We can start at the middle of the array.
If the number is smaller than the number we are looking for which is 6 in this case, we can ignore the right side of the array since all the numbers on the right side are smaller than 6.
We can only focus on the left part of the array and start again by looking at the middle number which is 7.
7 is bigger than 6 therefore the number to the right would be 6 which we are searching for.
Binary Search is basically dividing the array into half and repeating it until we find the value we are searching for.
Let's write a function to excute the binary search for this problem.
def binary_search(cards, number):
start, end = 0, len(cards)-1
while start <= end:
mid = (start + end) / 2
current = cards[mid]
if current == number:
return mid
elif current < number:
end = mid - 1
elif current > number:
start = mid + 1
return -1
cards = [24, 19, 13, 10, 7, 5, 2]
number = 5
result = binary_find(cards, number)
print(result)Above code might seem right but after doing some edge-case testing found an error.
cards = [8,8,6,6,6,4,4,4,2,2]
number = 6
Test Result:
FAILEDIt's supposed to look for the number 6 but returned an error since the '6' it found wasn't the first '6'.
Because the binary search does not go over the array in a linear order.
When the mid card is equal to the number we are looking for, we need to check whether the mid number is the first one in the array.

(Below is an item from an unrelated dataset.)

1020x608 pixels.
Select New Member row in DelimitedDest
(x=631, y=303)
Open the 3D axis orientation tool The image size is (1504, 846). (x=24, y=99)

def binary_search2(cards, number):
start, end = 0, len(cards)-1
while start <= end:
mid = (start + end) / 2
current = cards[mid]
if cards[mid] == number:
if mind-1 >= 0 and cards[mid-1] == number:
end = mid - 1
else:
return mid
elif card[mid] < number:
end = mid - 1
else:
start = mid + 1
return -1
cards = [24, 19, 19, 13, 10, 10, 10, 7, 5, 2]
number = 10
result = binary_find(cards, number)
print(result)
>>> 4The above function checks whether the number is the first of the array if the mid equals to the number.